Imagine working on a site like Netflix where you provide free user signup and paid subscriptions. The free signup is there to attract more users to use the product and eventually activate them to paying users. The problem is when some users start automating account creation to use for their own “good”.

Spam signups might seem annoying and harmless at first, but soon it will start to be a problem for your infrastructure. Some unoptimized parts of your code will start creating heavy loads for your servers. Pushing some fixes to optimize your code will improve servers' performance but it will not stop spammers.

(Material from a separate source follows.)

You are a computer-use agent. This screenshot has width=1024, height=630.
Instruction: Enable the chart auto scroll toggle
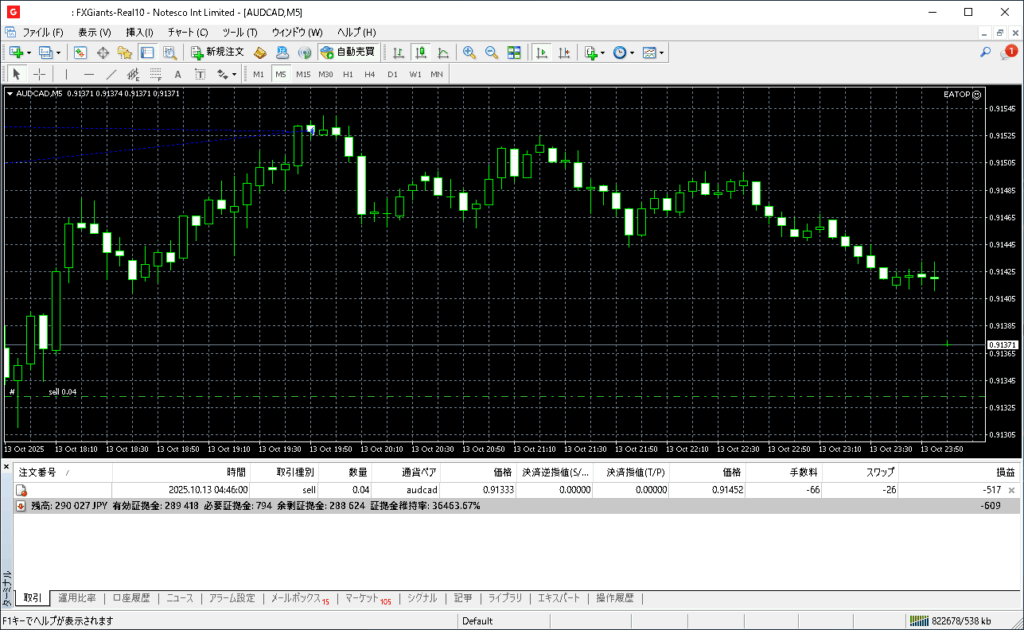click(x=541, y=52)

There are few ways you can deal with spammers;

1. Adding reCaptcha to free user signup. The reCaptcha is a plugin owned and operated by Google that provides a smart algorithm for preventing a computer to bypass it. It's quick and easy to set it up but it will not necessarily kick out spammers. Bots are getting smarter and somehow find their way to bypass reCaptcha.
2. Email verification. Sending email verification after signup can work but it’s not that hard to create a bot to open an email and click on the verification link. An alternative option would be to use email verification software like briteverify, TheChecker, Snovio, etc.
3. Limit user activity. It’s important to monitor what spammers are doing with these free accounts. With the right info, you can determine what limitations and restrictions to set in place to avoid misuse. You can limit; concurrent logged-in devices, or free accounts only for a month.
4. Fraud detection tools. Using fraud detection tools is more designed for signups with fraudulent credit cards. This might come in handy when you want to avoid chargebacks or credit card frauds. Good software that helps with this is Kount.
5. 2FA. 2 factor authentication is an extra security check where the user receives a verification code on their mobile phone, which they have to provide in their signup form, during the security check.